Variable | Univariate analysis
|
Multivariate analysis
|
||
---|---|---|---|---|
HR (95% CI) | P-value | HR (95% CI) | P-value | |
ECOG (0–1 vs 2–4) | 1.84 (0.25–3.56) | 0.031 | 1.38 (0.82–3.15) | 0.635 |
Ann Arbor stage (I–II vs III–IV) | 1.24 (1.35–4.67) | 0.134 | ||
B symptoms (absent vs present) | 2.57 (0.45–7.89) | 0.032 | 0.82 (0.34–2.18) | 0.514 |
β2-MG (normal vs elevated) | 0.73 (0.46–3.24) | 0.572 | ||
LDH (normal vs elevated) | 0.59 (0.14–2.31) | 0.786 | ||
IPI (1–2 vs 3–5) | 4.12 (1.59–6.45) | 0.028 | 4.12 (1.36–6.72) | 0.01 |
CCI (0–1 vs ≥2) | 3.24 (0.73–6.45) | 0.019 | 3.56 (0.82–4.51) | 0.006 |
Therapeutic evaluation (CR/PR vs SD/PD) | 2.38 (0.62–6.42) | 0.673 |
Abbreviations: PTCL, peripheral T-cell lymphoma; HR, hazard ratio; CI, confidence interval; ECOG, Eastern Cooperative Oncology Group; β2-MG, β-microglobulin; LDH, lactate dehydrogenase; IPI, International Prognostic Index; CR, complete remission; PR, partial remission; SD, stable disease; PD, progressive disease; CCI, Charlson Comorbidity Index Score.
Table 4.
Variable | Univariate analysis
|
Multivariate analysis
|
||
---|---|---|---|---|
HR (95% CI) | P-value | HR (95% CI) | P-value | |
ECOG (0–1 vs 2–4) | 1.32 (1.02–4.32) | 0.071 | ||
Ann Arbor stage (I–II vs III–IV) | 1.48 (0.58–3.64) | 0.233 | ||
B symptoms (absent vs present) | 2.72 (1.63–6.42) | 0.045 | 1.46 (0.68–2.89) | 0.472 |
β2-MG (normal vs elevated) | 1.29 (0.71–3.87) | 0.592 | ||
LDH (normal vs elevated) | 0.78 (0.43–3.20) | 0.134 | ||
IPI (1–2 vs 3–5) | 2.94 (1.52–5.61) | 0.032 | 3.01 (0.98–5.61) | 0.017 |
CCI (0–1 vs ≥2) | 2.39 (0.54–3.72) | 0.016 | 2.99 (1.14–4.58) | 0.008 |
Therapeutic evaluation (CR/PR vs SD/PD) | 2.69 (0.35–6.27) | 0.187 |
Abbreviations: PTCL, peripheral T-cell lymphoma; HR, hazard ratio; CI, confidence interval; ECOG, Eastern Cooperative Oncology Group; β2-MG, β-microglobulin; LDH, lactate dehydrogenase; IPI, International Prognostic Index; CR, complete remission; PR, partial remission; SD, stable disease; PD, progressive disease; CCI, Charlson Comorbidity Index Score.
Discussion
PTCL encompasses a subset of rare and usually aggressive T-cell diseases that account for ~12% of cases of non-Hodgkin lymphomas in Western countries.18 However, in Asia, the incidence was higher, >20%.19,20 Due to its rarity and lack of standardized treatment strategies, its prognosis remains very poor.

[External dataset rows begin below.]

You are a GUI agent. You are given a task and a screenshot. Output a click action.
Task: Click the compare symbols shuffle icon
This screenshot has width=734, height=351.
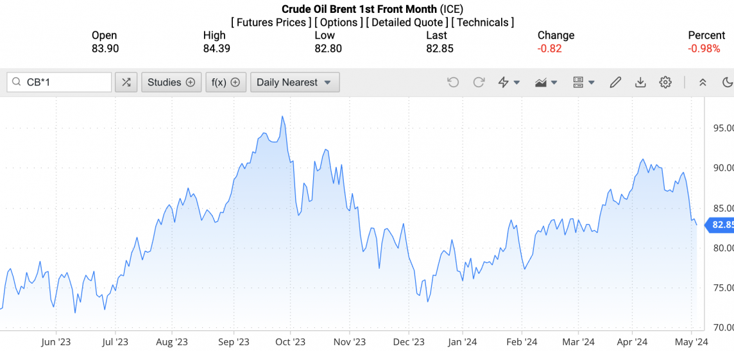(126, 82)
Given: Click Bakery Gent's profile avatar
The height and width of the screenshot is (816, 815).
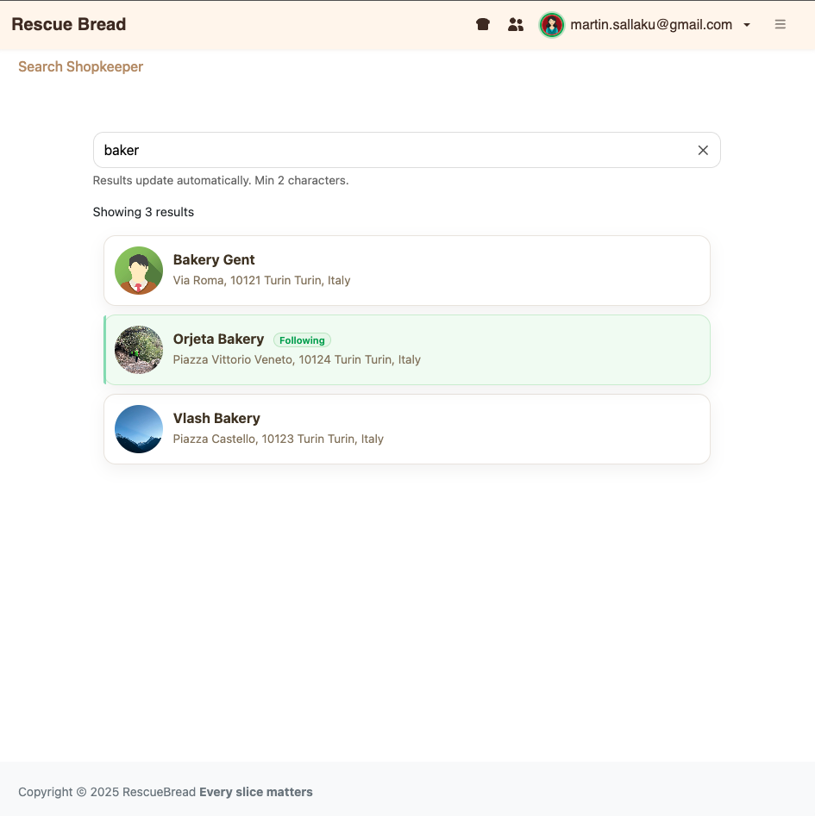Looking at the screenshot, I should coord(139,271).
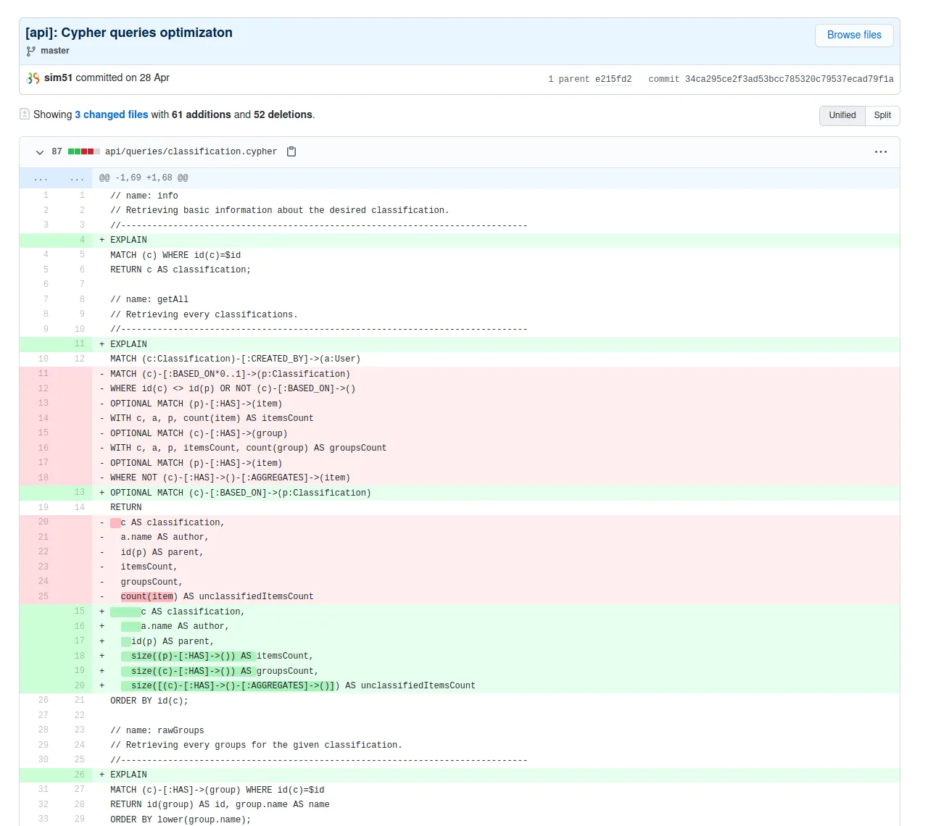Expand hidden lines above the hunk header
Screen dimensions: 928x826
coord(41,178)
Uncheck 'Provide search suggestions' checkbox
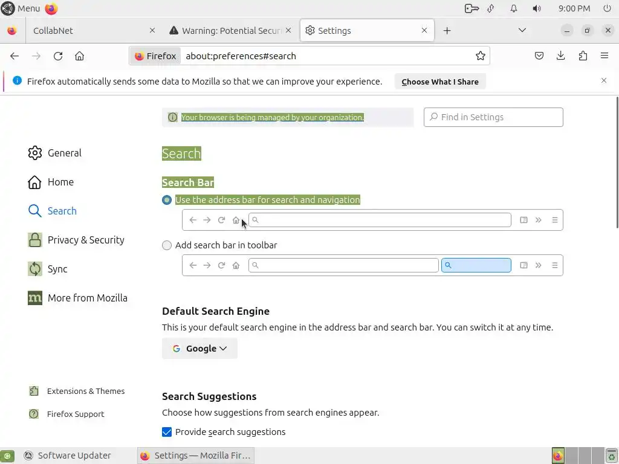Image resolution: width=619 pixels, height=464 pixels. tap(167, 432)
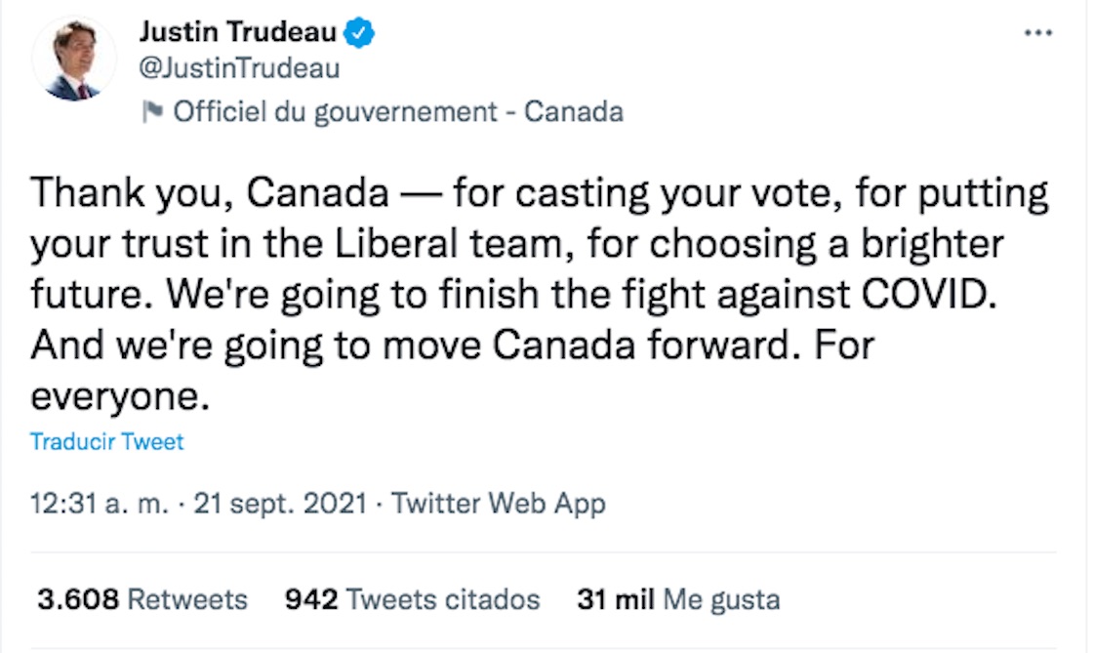Click the opening "Thank you, Canada" phrase
The width and height of the screenshot is (1093, 653).
click(209, 193)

The CCI is the most commonly applied comorbidity score system, and a high CCI represents shortened survival.11,21 It had been shown that the comorbidity can be regarded as an independent risk factor in several solid and hematological malignancies.10,22,23 Studies on the impact of comorbidity on survival in B-cell non-Hodgkin lymphoma revealed that a high CCI was associated with poor OS.13,24,25
Until now, there have been no data on the ability of the CCI to predict survival in elderly patients with PTCL in a Chinese population. The purpose of this study was to assess comorbidity to evaluate survival among patients with PTCL treated with CHOP or CHOP-like regimen. Univariate analysis showed that the presence of B symptoms, an IPI of 3–5, and a CCI ≥2 were significantly associated with shortened OS and PFS. Multivariate analysis findings suggested that a high CCI was an independent poor risk factor for elderly patients with PTCL.
Conclusion
Comorbidity was considered a poor independent prognostic factor for shortened OS and PFS in patients with PTCL treated with CHOP or CHOP-like regimen. Further studies with larger samples are warranted to confirm our findings.
Acknowledgments
This work was supported by grants from the National Natural Science Foundation of China (30672208 and 81270603) and the Tianjin Natural Science Foundation of China (13JCYBJC22800).
Footnotes
Disclosure
The authors report no conflicts of interest in this work.